■ DOCUMENT EXCERPT ■
····················

Shadings in Fig. 10 represent the CTRL zonal-mean climatologies. High-frequency EKE anomalies are at least twice as strong as those found in the climatologies of the present-day climate simulations shown in Fig. 1. Compared to CTRL, UB+ has stronger zonal winds in the upper troposphere due to an enhanced upper-level baroclinicity. Zonal winds are also shifted poleward (Fig. 10b), with the node of the zonal wind anomalies centered at the maximum of the CTRL zonal wind below 500 hPa. EKE increases slightly from CTRL to UB+ since the amplitudes of the positive anomalies are greater than those of the negative anomalies but the major feature is a poleward and upward shift of EKE (Fig. 10c). Furthermore, high-frequency momentum flux anomalies are essentially poleward (Fig. 10d). All these characteristics are also present in the difference between the twentieth- and twenty-first-century simulations of section 2 in the SH.

····················

■ INFORMATION SUPPLIED ■

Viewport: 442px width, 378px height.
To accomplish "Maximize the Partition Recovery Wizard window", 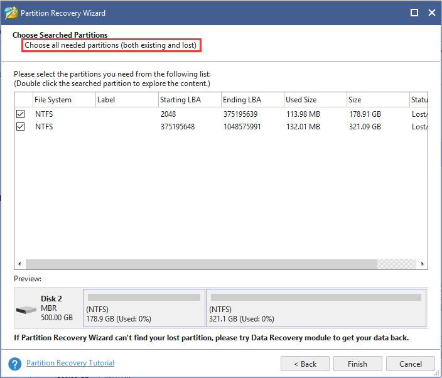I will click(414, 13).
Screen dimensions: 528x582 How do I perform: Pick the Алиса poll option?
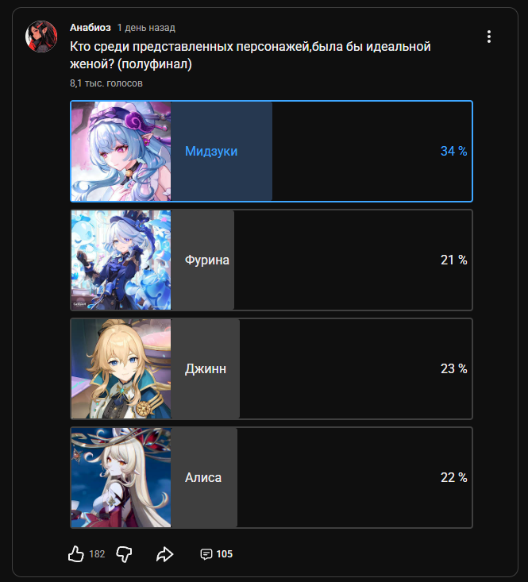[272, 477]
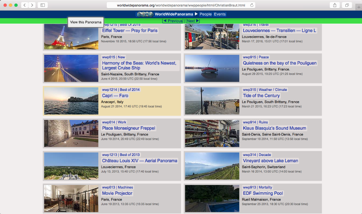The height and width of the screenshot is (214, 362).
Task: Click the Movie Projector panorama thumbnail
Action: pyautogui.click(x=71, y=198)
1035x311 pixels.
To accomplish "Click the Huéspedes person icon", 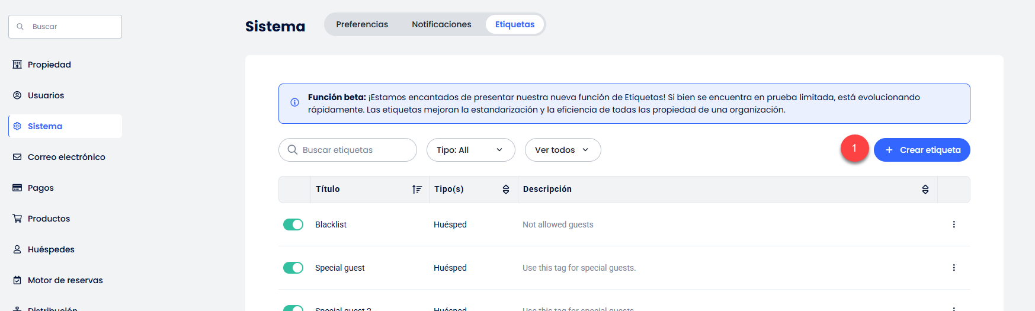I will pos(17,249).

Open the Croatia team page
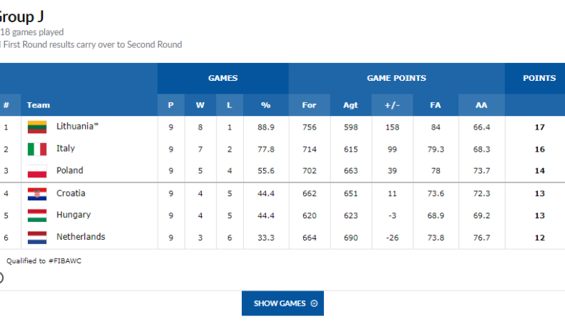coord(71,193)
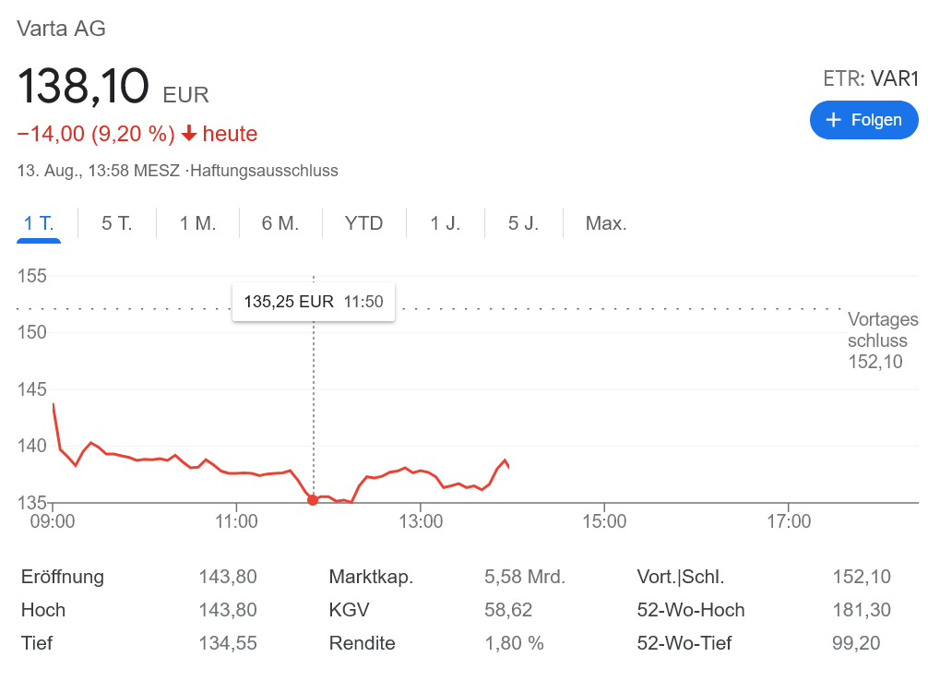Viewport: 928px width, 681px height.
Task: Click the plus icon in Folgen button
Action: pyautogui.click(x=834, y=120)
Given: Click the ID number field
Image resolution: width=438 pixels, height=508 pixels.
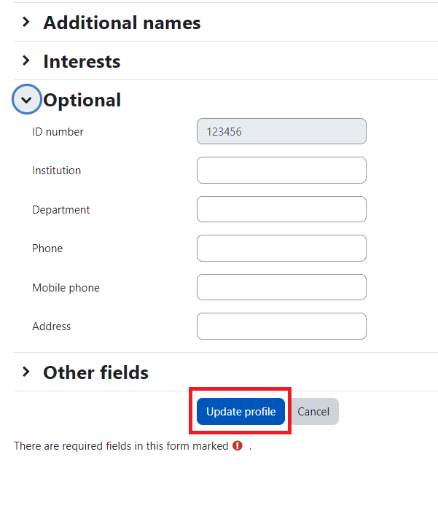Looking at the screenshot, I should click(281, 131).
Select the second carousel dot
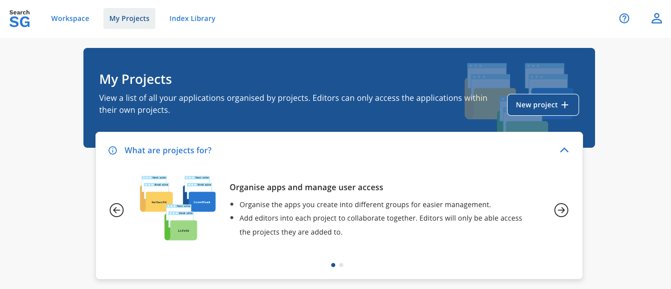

····················

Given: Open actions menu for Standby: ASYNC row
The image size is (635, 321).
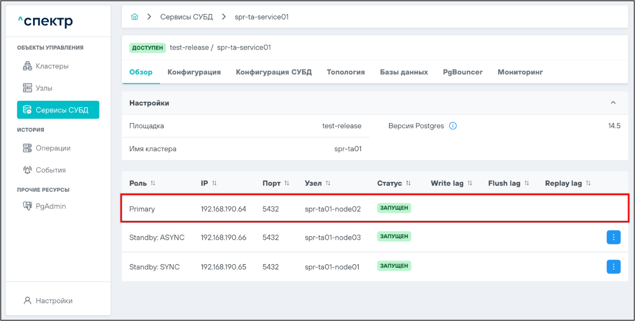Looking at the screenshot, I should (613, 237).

····················

■ DESCRIPTION OF THE TASK ■
Can you turn the paragraph beginning "Shadings in Fig. 10" in the climate simulation excerpt into a short bulleted list that keeps its main facts? The records have no connection to the climate simulation excerpt.

■ ANSWER TO THIS PROBLEM ■
- Shadings in Fig. 10 show the CTRL zonal-mean climatologies.
- High-frequency EKE anomalies are at least twice as strong as those in the present-day climatologies of Fig. 1.
- UB+ has stronger upper-tropospheric zonal winds than CTRL because of enhanced upper-level baroclinicity.
- Zonal winds shift poleward (Fig. 10b). The node of the anomalies is centered at the CTRL zonal wind maximum below 500 hPa.
- EKE rises slightly from CTRL to UB+, but the main change is a poleward and upward shift of EKE (Fig. 10c).
- High-frequency momentum flux anomalies are essentially poleward (Fig. 10d).
- All of these features also appear in the SH difference between the twentieth- and twenty-first-century simulations of section 2.